Illustration d'une armoire reliée à la fibre optique.
Illustration d'une armoire reliée à la fibre optique. - ROMUALD MEIGNEUX / SIPA

TELECOMMUNICATIONS Un décret paru vendredi oblige les fournisseurs d’accès à Internet à indiquer clairement quel type de fibre ils proposent à leurs abonnés…

Le gouvernement veut mieux encadrer l’usage du « mot » fibre dans les publicités pour l’accès à Internet des opérateurs de télécommunications. Afin de mieux informer les consommateurs et pour mettre fin à la confusion, un arrêté publié vendredi au Journal officiel (JO) doit entrer en vigueur le 1er juin 2016. Que va changer cet arrêté et comment démêler la vraie de la « fausse » fibre ?

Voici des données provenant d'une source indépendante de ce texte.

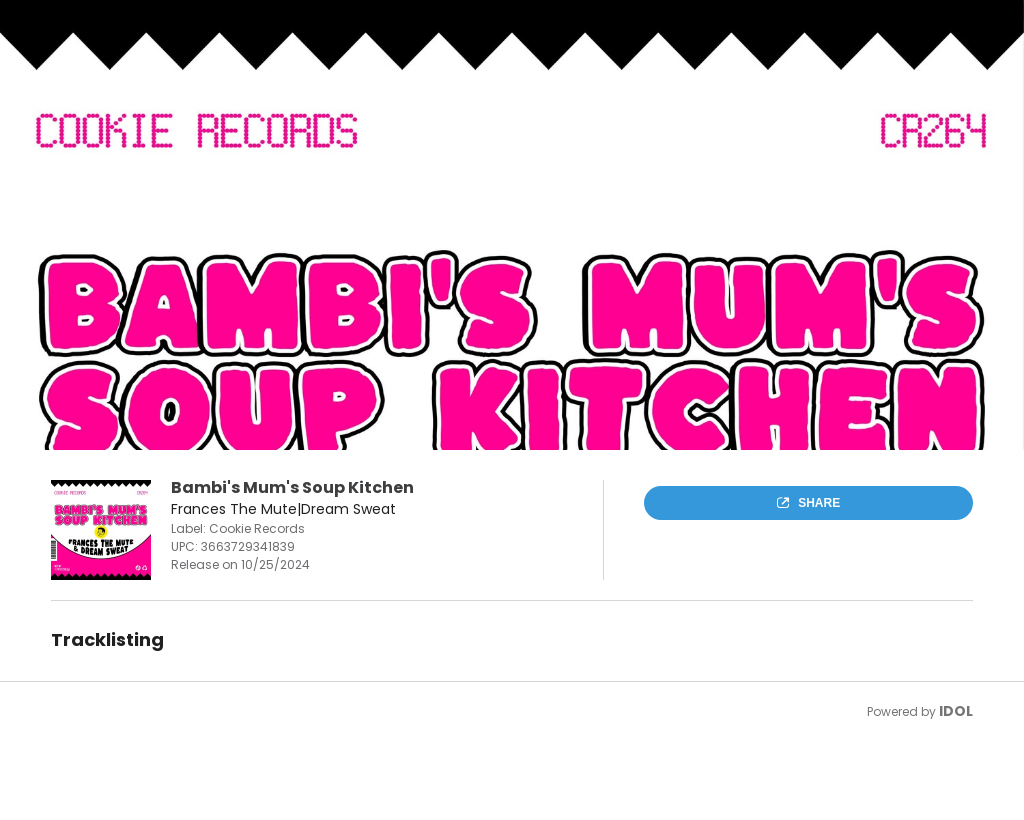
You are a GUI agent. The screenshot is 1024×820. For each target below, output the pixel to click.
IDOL (956, 711)
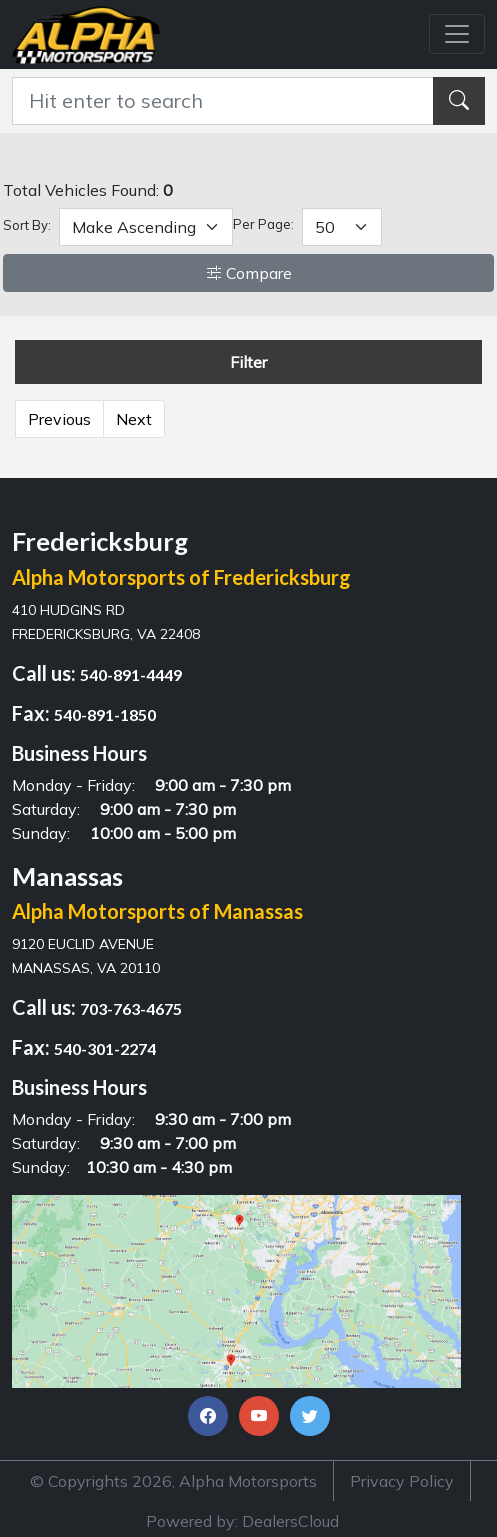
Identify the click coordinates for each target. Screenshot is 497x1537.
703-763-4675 (131, 1008)
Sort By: (27, 225)
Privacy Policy (402, 1481)
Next (134, 419)
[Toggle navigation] (457, 34)
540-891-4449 (131, 674)
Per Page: (263, 224)
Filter (248, 362)
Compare (249, 273)
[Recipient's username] (223, 101)
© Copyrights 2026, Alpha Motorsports (173, 1481)
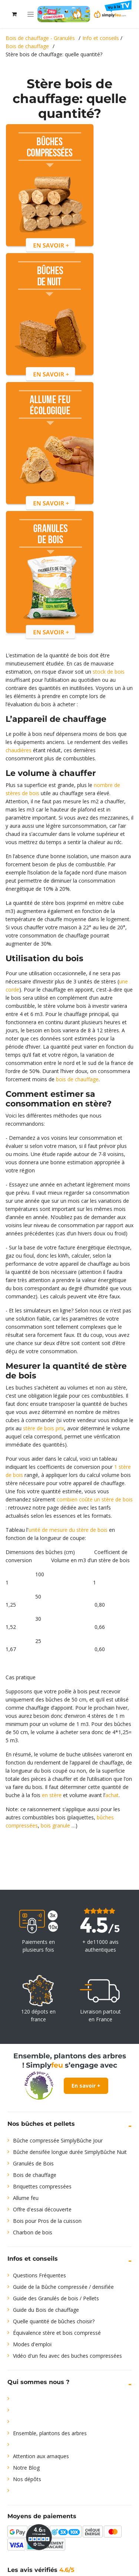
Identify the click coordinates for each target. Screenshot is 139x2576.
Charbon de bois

Branchement en fibre optique « de bout en bout »

L’arrêté du gouvernement vient clarifier la définition du mot « fibre » et son emploi dans les supports de communication. En effet, les opérateurs fournissent en réalité deux types de fibre : la fibre à terminaison coaxiale (FTTB, de l’anglais Fiber To The Building qui signifie « fibre jusqu’à l’immeuble »), qui se termine au pied de votre immeuble, et la FTTH (de l’anglais Fiber to the Home, ce qui signifie « Fibre optique jusqu’au domicile ») qui vous connecte jusque chez vous.

    Quand on surfe sur Internet (débit descendant ou download), le débit est le même avec la fibre « jusqu’au logement » (FTTH) qu’avec la fibre « au pied de l’immeuble » (FTTB). En revanche, avec le FFTB, le débit est un peu plus faible lorsque l’on envoie des fichiers, des photos et des messages (débit montant ou upload). Pour cette raison, le décret oblige également les opérateurs à préciser la vitesse de connexion garantie en débit montant s’ils mentionnent dans leur publicité le débit descendant.

    Bataille entre les opérateurs

    A l’avenir, les fournisseurs d’accès à Internet ne pourront employer le terme de « fibre » que s’ils garantissent le raccordement du client par fibre optique jusque dans son logement (FTTH). Si le branchement chez l’abonné se termine avec une autre technologie que la fibre optique (câble ou cuivre), l’opérateur devra l’indiquer dans sa communication, en ajoutant la mention entre parenthèses « sauf raccordement du domicile ».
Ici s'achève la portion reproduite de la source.